News

IoT malware analysis/detection paper is accepted to ASIACCS’22!

Posted on February 10, 2022 by guofei

Our IoT malware analysis and detection paper is accepted to ASIACCS’22. Congratulations, Hongda!

Software-defined vehicle security papers accepted to USENIX Security’22!

Posted on July 16, 2021 by guofei

Our collaborative papers on software-defined vehicle security research are accepted to USENIX Security’22! Congratulations Lei, Le & Xiapu!

Yangyong has successfully defended his PhD thesis!

Posted on June 15, 2021 by guofei

Yangyong has successfully defended his PhD thesis titled “Understanding and Securing Voice
Assistant Applications”! Big congratulations!

Two papers accepted to RAID’21

Posted on June 10, 2021 by guofei

Our research papers on Service Worker security and voice service security are accepted to RAID’21. Congratulations Patrick & Yangyong!

Happer paper accepted to S&P’21

Posted on February 25, 2021 by guofei

Happer is a new tool for unpacking Android apps via a hardware-assisted approach. Congratulations, Lei & Xiapu!

Hidden Property Abusing (HPA) paper accepted to USENIX Security’21!

Posted on January 9, 2021 by guofei

We discovered a new type of security issue in Node.js ecosystem (named HPA, Hidden Property Abusing) and developed a new detection and verification tool, Lynx (released here). Congratulations, Feng & Jianwei!

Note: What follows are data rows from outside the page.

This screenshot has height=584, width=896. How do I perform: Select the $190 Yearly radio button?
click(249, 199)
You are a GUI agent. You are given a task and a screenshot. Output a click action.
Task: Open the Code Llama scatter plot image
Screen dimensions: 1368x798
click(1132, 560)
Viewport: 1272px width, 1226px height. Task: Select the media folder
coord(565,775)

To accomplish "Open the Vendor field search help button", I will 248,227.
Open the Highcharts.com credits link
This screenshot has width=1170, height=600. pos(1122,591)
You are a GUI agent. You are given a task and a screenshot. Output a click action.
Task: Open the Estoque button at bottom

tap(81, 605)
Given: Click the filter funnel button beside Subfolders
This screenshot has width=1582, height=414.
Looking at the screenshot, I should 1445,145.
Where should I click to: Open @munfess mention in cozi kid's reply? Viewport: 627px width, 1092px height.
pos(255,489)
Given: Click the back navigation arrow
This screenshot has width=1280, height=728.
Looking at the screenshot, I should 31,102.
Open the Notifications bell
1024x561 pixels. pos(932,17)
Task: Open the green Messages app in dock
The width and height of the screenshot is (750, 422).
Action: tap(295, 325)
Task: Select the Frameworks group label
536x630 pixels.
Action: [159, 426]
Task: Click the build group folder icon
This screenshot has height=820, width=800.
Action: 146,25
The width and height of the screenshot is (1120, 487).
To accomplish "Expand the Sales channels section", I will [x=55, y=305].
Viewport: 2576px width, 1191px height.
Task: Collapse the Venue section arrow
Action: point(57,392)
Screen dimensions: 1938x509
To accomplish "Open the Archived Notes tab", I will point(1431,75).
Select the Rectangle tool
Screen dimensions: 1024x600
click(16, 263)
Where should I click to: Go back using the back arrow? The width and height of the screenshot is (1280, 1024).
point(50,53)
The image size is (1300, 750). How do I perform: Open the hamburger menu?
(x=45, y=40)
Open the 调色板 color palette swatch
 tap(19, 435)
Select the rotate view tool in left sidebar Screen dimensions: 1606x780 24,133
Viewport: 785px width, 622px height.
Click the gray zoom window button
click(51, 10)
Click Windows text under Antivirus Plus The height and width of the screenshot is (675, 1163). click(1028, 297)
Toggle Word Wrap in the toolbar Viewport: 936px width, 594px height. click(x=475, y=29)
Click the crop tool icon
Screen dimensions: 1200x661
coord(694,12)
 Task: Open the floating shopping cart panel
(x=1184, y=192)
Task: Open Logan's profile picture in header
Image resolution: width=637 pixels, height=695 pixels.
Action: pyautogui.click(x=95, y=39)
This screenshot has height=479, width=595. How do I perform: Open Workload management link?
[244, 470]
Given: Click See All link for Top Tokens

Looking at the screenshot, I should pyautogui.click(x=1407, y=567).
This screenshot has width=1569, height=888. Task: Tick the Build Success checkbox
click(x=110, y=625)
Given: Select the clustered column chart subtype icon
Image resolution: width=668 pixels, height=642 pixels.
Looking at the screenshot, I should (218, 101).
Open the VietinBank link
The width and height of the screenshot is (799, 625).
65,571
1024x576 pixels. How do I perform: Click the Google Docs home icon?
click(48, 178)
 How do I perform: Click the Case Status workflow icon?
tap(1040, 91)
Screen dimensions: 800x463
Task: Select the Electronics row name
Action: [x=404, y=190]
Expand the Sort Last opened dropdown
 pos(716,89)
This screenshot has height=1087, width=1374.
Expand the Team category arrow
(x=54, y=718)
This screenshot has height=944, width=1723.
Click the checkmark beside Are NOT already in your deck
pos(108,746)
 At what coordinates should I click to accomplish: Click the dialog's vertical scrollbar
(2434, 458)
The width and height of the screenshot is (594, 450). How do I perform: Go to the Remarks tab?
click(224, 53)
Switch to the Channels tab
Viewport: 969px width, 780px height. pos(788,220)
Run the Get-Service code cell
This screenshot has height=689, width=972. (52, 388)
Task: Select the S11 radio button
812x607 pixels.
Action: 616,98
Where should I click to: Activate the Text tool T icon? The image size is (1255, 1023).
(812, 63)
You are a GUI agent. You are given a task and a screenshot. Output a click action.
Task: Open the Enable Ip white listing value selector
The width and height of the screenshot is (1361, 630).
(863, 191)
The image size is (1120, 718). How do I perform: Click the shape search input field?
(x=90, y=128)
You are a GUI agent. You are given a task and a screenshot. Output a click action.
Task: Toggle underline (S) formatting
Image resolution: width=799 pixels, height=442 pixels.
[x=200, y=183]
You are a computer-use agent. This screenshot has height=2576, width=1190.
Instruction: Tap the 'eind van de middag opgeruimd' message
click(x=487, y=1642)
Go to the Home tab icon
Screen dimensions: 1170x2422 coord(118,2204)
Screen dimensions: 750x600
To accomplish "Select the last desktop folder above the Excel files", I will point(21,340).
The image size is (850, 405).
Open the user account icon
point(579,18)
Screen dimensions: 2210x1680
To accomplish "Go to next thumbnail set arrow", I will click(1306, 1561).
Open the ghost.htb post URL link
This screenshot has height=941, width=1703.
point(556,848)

New web vulnerability (SW-XSS) and detection tool released

Posted on December 1, 2020 by guofei

Our work on discovering a new type of Web vulnerability, namely Service Worker based Cross-Site Scripting (SW-XSS), will appear in ACSAC’20. The artifacts (including VM and new detection tool source code) are also released (check here). Congratulations, Patrick!

SVHunter (from our S&P’20 paper) code released!

Posted on March 1, 2020 by guofei

SVHunter is a novel tool to pinpoints a wide range of sensitive methods in SDN controllers and create data dependencies to attack these methods. The source code is available here.

See our S&P’20 paper for more details: Feng Xiao, Jinquan Zhang, Jianwei Huang, Guofei Gu, Dinghao Wu, Peng Liu. “Unexpected Data Dependency Creation and Chaining: A New Attack to SDN.” In Proc. of the 41st IEEE Symposium on Security and Privacy (S&P’20), San Francisco, CA, May 2020. [pdf] [bib]

Jonathan has successfully defended his MS thesis!

Posted on February 26, 2020 by guofei

Mr. Jonathan Grimes has successfully defended his MS thesis titled “JANUS: Alternating Strength to Detect
MAC Spoof”! He is going to join Sandia National Laboratories soon. Congratulations, Jonathan!

3 papers to appear in NDSS’20

Posted on January 8, 2020 by guofei

Our papers on programmable data plane security (Poseidon), new Buffered Packets Hijacking attack in SDN, and blockchain security (SODA) are to appear in NDSS’20. Congratulations, Menghao, Jiahao &Qi, Ting & Xiapu!